Bei den verschiedenen Arten von Druckern die es inzwischen in allen Variationen und Ausführungen gibt, wird nach wie vor hauptsächlich auf den Anschaffungspreis des Gerätes geachtet und weniger auf die Folgekosten, die dadurch entstehen dass Verbrauchsmittel wie Tinte oder Toner nachgekauft werden muss.

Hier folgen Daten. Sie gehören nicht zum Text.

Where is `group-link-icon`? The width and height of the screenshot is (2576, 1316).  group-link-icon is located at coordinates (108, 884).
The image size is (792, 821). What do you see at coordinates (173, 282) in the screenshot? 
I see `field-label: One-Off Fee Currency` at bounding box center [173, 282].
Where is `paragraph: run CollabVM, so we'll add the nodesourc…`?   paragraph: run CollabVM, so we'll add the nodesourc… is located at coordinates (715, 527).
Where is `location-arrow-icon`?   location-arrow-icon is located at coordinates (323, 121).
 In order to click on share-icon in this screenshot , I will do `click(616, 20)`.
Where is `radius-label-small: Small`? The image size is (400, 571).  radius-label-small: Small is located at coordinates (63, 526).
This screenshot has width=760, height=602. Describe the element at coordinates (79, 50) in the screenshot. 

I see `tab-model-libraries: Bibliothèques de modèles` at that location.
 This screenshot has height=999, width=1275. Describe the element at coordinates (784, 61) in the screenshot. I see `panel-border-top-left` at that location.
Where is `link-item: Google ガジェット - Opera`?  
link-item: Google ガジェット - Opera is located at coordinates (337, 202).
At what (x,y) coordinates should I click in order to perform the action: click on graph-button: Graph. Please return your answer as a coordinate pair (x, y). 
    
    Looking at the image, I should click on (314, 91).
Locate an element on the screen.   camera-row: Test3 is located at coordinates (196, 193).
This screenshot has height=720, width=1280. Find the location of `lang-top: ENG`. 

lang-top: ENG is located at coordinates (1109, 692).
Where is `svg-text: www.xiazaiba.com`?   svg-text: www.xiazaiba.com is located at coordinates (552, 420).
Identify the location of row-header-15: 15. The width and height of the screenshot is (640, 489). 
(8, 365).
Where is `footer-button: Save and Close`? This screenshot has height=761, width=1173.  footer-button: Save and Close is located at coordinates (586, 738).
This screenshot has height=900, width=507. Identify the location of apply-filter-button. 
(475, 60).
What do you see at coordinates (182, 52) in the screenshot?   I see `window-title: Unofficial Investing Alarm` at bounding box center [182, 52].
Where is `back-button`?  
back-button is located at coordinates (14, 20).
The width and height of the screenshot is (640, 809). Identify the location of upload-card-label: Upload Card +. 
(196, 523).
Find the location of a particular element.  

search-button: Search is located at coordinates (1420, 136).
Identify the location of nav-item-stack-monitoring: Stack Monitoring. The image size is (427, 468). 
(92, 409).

Dabei ist der Trend dahingehend zu beobachten, dass inzwischen auch Privatanwender Laserdrucker zuhause einsetzen, da zum einen mit einem Toner mehr Seiten bedruckt werden können und zum anderen das Druckbild besser ist als bei den herkömmlichen Tintenstrahlgeräten. Diese Annahme ist aber nur teilweise richtig, da preiswerte Laserdrucker oft kein besseres Druckbild besitzen und das Nachfüllen des Toners erheblich kostspieliger sein kann als der Ersatz für die Tintenpatronen.

Druckerkosten

Deshalb lohnt nicht nur ein Blick auf den Druckerpreis, sondern auch auf die Kennziffer, die mehr Licht ins Dunkle bringt und den sogenannten Seitenpreis enthält. Dieser Wert beziffert praktisch die Druckkosten pro gedruckte Seite und enthält anteilig die Kosten für die Tinten bzw. den Toner.

Vergleicht man anhand dieses Wertes die unterschiedlichen Drucker, so fällt die Entscheidung vermutlich dem einen oder anderen Kunden leichter, da hiermit sehr schnell deutlich wird, dass langfristig ein anfangs teureres Modell unter dem Strich günstiger arbeitet als das vermeintliche Schnäppchen für unter 30 Euro.